The Shorter brothers were notoriously serious about their music, and serious non-conformists: Alan painted the nickname "Dr. Strange" on his horn case, and Wayne's read "Mr. Weird." Both played in an band led by Jackie Bland, along with Grachan Moncur III on bass and pianist Walter Davis, Jr. “The Shorters were always set apart," recalled Nat Phipps, another Newark bandleader. "Their attire was different. We might be dressed for a party, but they’d come in looking like undertakers, in dark suits with three or four buttons.”
Shorter attended Howard University from 1952 to 1954, and was a classmate of another Newark native, Leroi Jones, later known as Amiri Baraka. Shorter moved to New York in the early 1960s, where he worked with Carla Bley and Pharoah Sanders in Charles Moffett’s group, and with tenor saxophonist Archie Shepp, with whom he recorded Four For Trane for Impulse! in 1964.
He recorded The All-Seeing Eye with Wayne for Blue Note in 1965, which included the track "Mephisopheles," and Capricorn Moon and Why Not with saxophonist Marion Brown in 1965 and 1966.
"Mephisopheles"is a brooding, angular, and humorous meditation on the problem of evil. On this track Wayne has quirky, and snake-like solo, typical of his mid-60s work, while Herbie Hancock and Joe Chambers, circulate a marvelous march-like and swirling backdrop. Alan’s solo, is softer-edged and introspective, with turning, bluesy runs and lightning-quick fingerings. Robust and teasing, it effortlessly articulates feelings of a dynamic energy, along with thoughtful Lee Morgan-like half-valved slurs. Never tiring or repeating himself, the solo is bright and airy, and has an austere confidence unlike other like-minded trumpeters of this period, such as Don Cherry.
Shorter performed in drummer Sunny Murray’s Acoustical Swing Quartet in San Francisco in August 1967 and recorded as a leader on Orgasm in late in 1968. In 1970, also as a leader, he recorded Tes Esat, for the America label in France. At this time, he primarily performed solo avant-garde shows in clubs in Europe to small audiences.

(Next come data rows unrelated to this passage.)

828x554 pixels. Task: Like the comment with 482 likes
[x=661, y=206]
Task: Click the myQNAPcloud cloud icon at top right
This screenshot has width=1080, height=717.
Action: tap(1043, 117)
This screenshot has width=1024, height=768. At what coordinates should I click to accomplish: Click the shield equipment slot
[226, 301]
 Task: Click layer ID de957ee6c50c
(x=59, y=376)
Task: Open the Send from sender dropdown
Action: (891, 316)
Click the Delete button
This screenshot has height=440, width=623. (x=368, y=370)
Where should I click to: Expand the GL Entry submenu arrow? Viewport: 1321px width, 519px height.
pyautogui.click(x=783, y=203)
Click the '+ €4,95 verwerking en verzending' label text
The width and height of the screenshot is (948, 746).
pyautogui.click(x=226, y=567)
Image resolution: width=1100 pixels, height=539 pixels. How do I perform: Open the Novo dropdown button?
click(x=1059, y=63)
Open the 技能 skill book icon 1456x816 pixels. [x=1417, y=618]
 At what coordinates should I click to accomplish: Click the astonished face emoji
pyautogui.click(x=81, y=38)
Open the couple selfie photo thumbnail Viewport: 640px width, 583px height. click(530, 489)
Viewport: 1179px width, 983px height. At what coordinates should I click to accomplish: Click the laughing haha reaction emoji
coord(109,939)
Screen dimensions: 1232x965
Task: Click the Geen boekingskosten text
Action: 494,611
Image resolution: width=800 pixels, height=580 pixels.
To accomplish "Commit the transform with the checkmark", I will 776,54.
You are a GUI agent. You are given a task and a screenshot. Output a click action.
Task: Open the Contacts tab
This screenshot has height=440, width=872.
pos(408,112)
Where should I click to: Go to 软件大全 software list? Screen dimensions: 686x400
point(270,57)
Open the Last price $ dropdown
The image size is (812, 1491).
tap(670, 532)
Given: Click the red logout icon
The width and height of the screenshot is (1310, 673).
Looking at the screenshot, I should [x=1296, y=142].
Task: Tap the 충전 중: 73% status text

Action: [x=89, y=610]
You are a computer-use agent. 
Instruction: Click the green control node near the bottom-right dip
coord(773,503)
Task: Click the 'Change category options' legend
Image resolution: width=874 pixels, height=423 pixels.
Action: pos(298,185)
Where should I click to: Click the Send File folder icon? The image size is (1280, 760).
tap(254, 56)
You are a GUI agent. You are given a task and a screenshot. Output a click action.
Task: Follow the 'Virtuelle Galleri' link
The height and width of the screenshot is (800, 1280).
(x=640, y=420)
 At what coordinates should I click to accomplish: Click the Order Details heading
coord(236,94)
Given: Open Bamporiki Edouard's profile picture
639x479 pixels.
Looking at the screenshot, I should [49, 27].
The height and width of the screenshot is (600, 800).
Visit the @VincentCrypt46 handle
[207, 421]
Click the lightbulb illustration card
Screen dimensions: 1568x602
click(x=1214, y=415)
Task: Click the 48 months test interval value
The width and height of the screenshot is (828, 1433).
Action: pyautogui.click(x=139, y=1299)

In his Tes Esat liner notes, Shorter equates his style with the work of a minimalist sculptor, bending melody into ellipses and eloquent reiterations: the album is a peak of avant-garde music in Europe, and it retains the feel and essence of that period. Accompanied by Gary Windo on tenor saxophone, Johnny Dyani on double bass, flute, piano, and bells, and Rene Augustus on drums, “Disposition” has a long-form Ascension-like sound, and shows each member moving to the foreground and sliding back, delivering a extravagant feeling. The free genre serves here both as a philosophical and musical underpinning. Shorter’s solo is both cheery and melancholy, and is played over a twitchy arco bass line. Verging on the nuanced colors of Bill Dixon’s solos, Shorter here is playful, but menacing.
While in Europe, Shorter also performed and recorded with groups led by Alan Silva and published an article in France's Jazz magazine in 1974. Nothing is known of his subsequent musical activity, although he returned to the United States and settled in Los Angeles, California, where he died on April 5, 1988. He wrote a book, about seven hundred pages, on philosophy and culture; the manuscript was never published, despite efforts by his mother to find a publisher after his death .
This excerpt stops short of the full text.